Quand Nelly joue avec un jokari qui a jadis appartenu à la mère, l’élastique se rompt et la balle va se perdre dans la forêt. Nelly la suit et ce faisant, comme Jonathan traversant le pont dans Nosferatu, entre dans un autre monde dans lequel un fantôme va venir sa rencontre. Le fantôme de sa mère petite fille (Gabrielle Sanz) avec laquelle elle se lie d’amitié.

L’idée est originale mais Céline Sciamma ne l’exploite pas pour ses effets spectaculaires ou les possibilités de suspens ou de jeux avec les anachronismes. Ce qu’offre en revanche cette rencontre inattendue est la possibilité d’une complicité inédite entre la mère et la fille (interprétées par deux sœurs comme si Nelly ne pouvait concevoir sa mère autrement qu’à son image) ce qui permet à Nelly d’imaginer l’enfance de sa mère et de sonder sa tristesse. Car ses parents ne lui ont jamais parlé des « vrais trucs » de quand ils étaient petits, de leurs peurs, de la maladie de la grand-mère et de l’opération que la mère a subie à neuf ans. Nous n’en saurons d’ailleurs pas beaucoup plus, mais ce que rend possible cette parenthèse de quelques jours, durant lesquelles sa mère est absente et Nelly a peur qu’elle ne revienne pas, c’est une confrontation avec son histoire familiale, ses propres peurs et ses questionnements sur la vie et la mort. Elle lui permettra aussi de dire cet au revoir manqué qu’au début du film, comme un ersatz, elle avait dit à toutes les habitantes de la maison de retraite mais n’avait pas pu dire à sa grand-mère.
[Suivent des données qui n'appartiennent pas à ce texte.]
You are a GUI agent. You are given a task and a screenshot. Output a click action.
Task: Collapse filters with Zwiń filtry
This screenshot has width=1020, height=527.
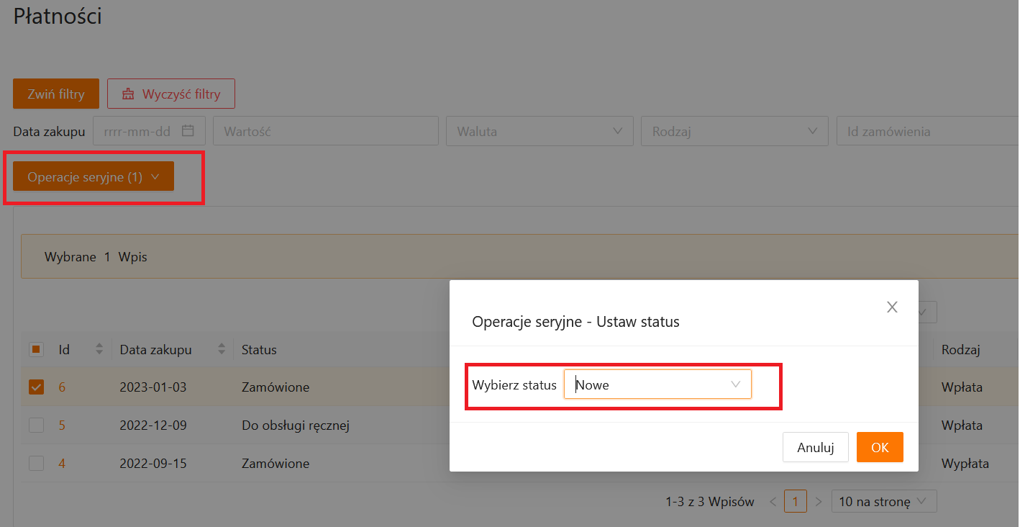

❝Dans « au revoir », il y a « voir » et c’est précisément à voir à nouveau, à voir autrement, à revoir ce que nous croyions connaître, que nous invite Céline Sciamma.❞
Récit également sur la transmission (la grand-mère s’appelait également Nelly) et la relation fantasmée qu’une fillette tisse avec sa mère, même – ou justement – en l’absence de celle-ci, Petite maman est par ailleurs un film sur la magie du cinéma. Une ellipse devient une « téléportation », un simple changement de plan permet de se retrouver dans le passé, un bout de décor suffit à suggérer une maison dédoublée, les fillettes s’adonnent à un jeu de rôles (et Nelly comme Laure dans Tomboy en profite pour prendre celui d’un homme) et l’ombre portée de quelques arbres prend des allures de panthère noire sur le mur d’une chambre d’enfant. Le théâtre d’ombres était la première manifestation du cinéma, comme nous le rappela il y a déjà 30 ans Bram Stoker’s Dracula de Coppola (1992), autre film de fantômes. Tout devient dès lors affaire de cadrage, de découpage, de montage et donc de mise en scène mais aussi d’imagination puisque non seulement le film fait fi des habituels effets spéciaux mais Nelly se réinvente sans l’aide d’une quelconque virtualité.
A la fois œuvre modeste (elle ne dure que 70 minutes) et d’une folle ambition, Petite maman peut dérouter un public habitué à davantage de sentimentalité dès qu’il est question de deuil familial et de relations parents-enfants . Mais dans « au revoir », il y a aussi « voir » et c’est précisément à voir à nouveau, à voir autrement, à revoir ce que nous croyions connaître, que nous invite Céline Sciamma.